Frequently executed code sequences are selected as \alert{traces} to optimize. Generated native versions of traces (called \alert{fragment}) are stored in the \alert{code cache}. After that, future executions of these traces use the native code in the code cache instead of interpreting.
\end{frame}
\begin{frame}{Trace}
Dynamo defines \textit{start-of-trace} as \textbf{targets of backward-taken branches}, which are likely loop headers, and fragment cache exit branches. \textit{End-of-trace} are \textbf{backward-taken branches} or taken branches whose targets correspond to the entry point.

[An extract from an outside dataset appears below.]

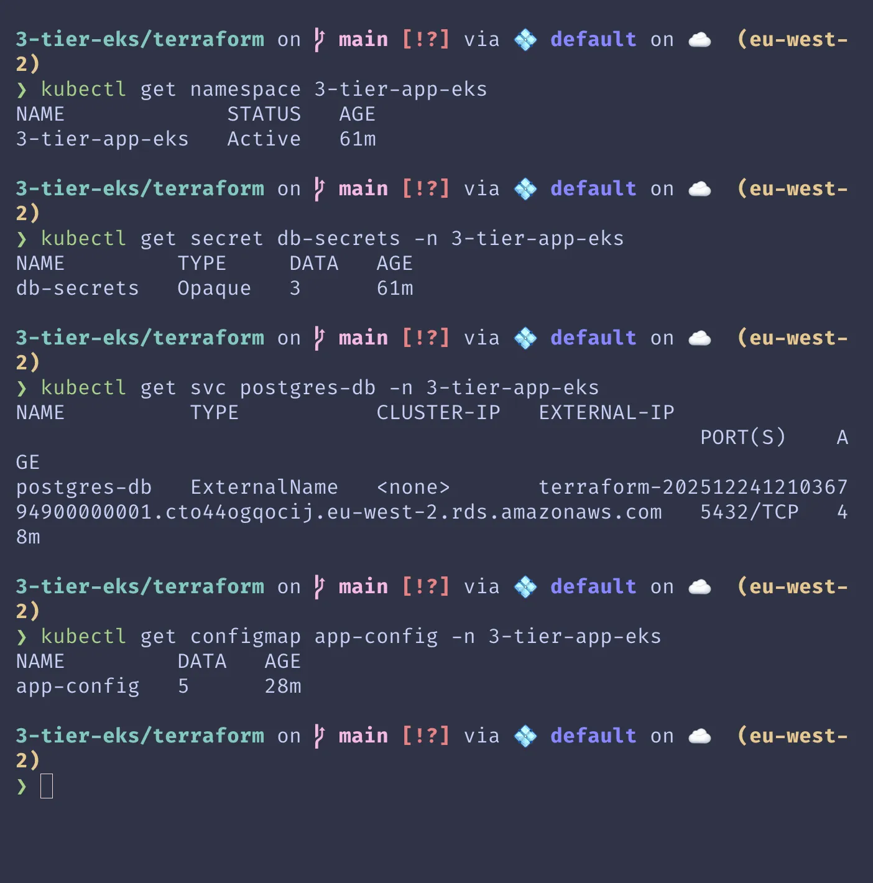Click the STATUS column header
This screenshot has height=883, width=873.
pyautogui.click(x=264, y=114)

A fragment is built as an optimized \textbf{single-entry, multi-exit} contiguous sequence of instructions.
\end{frame}
\begin{frame}{Cached Interpretation}
To overcome the high overhead caused by the interpretation, \alert{DynamoRIO} \textbf{caches} translations of frequently executed code. It copies \textbf{basic blocks} into code cache and executes them natively. At the end of a block, the machine state is saved and control is returned to DynamoRIO. The interpretation overhead is furthermore decreased with following additional optimizations:
\begin{center}
\includegraphics[width=0.5\textwidth]{DynamoRIO-interpretation-cache}
\end{center}
\end{frame}
\begin{frame}{Sampling-based Profiling}
\alert{ADORE} utilizes \textit{Itanium 2}'s \textbf{Performance Monitoring Unit} (PMU) and some system services to figure out the hotspot of an executing program, so the target program is \textbf{run natively}. The trace building and optimizing are done in \textbf{the other thread}, which is run on the other physical core.
\begin{center}
\includegraphics[width=0.5\textwidth]{ADORE-framework}
\end{center}
\end{frame}
\begin{frame}{Phase Detection}
Programs have phases. It is more meaningful to optimize code in \textbf{stable phase}.
\begin{block}{}
\begin{columns}
\begin{column}[T]{0.46\linewidth}
\alert{Dynamo} \textbf{flushes} its code cache when the fragment creation rate has a sharp increase.
\begin{center}
\includegraphics[width=0.8\textwidth]{Dynamo-flush}
\end{center}
\end{column}
\begin{column}[T]{0.46\linewidth}
\alert{ADORE} monitors \textbf{PC} and \textbf{CPI} for phase stability and performs optimizations only when stable.
\begin{center}
\includegraphics[width=\textwidth]{ADORE-phase}
\end{center}
\end{column}
\end{columns}
\end{block}
\end{frame}
\subsection{Optimizations}
\begin{frame}{Mechanisms}
\tableofcontents[currentsection,currentsubsection]
\end{frame}
\begin{frame}{Optimizations in Dynamo}
\begin{columns}
\begin{column}[T]{0.5\linewidth}
\begin{block}{Conservative Optimizations}
\begin{itemize}
\item Redundant branch elimination
\item Redundant assignment elimination
\item Copy/constant propagation
\item Strength reduction
\item Loop unrolling
\end{itemize}
\end{block}
\end{column}
\begin{column}[T]{0.5\linewidth}
\begin{block}{Aggressive Optimizations}
\begin{itemize}
\item Dead code removal
\item Code sinking
\item Loop invariant code motion
\item Redundant load removal %it relies on symbol table for information about volatile variable
\end{itemize}
\end{block}
\end{column}
\end{columns}
Since Dynamo is interpretation-based and use little hardware support, it is hard to realize and optimize various types of performance behavior, such as \textbf{cache} and \textbf{branch prediction}.
\end{frame}
\begin{frame}{Optimization Examples in DynamoRIO}
DynamoRIO is a \textbf{framework} for implementing dynamic analysis and optimizations. The paper describes several example DynamoRIO clients.
\begin{itemize}
\item Redundant load removal %It still wins static optimizers because it can cross basic block boundary.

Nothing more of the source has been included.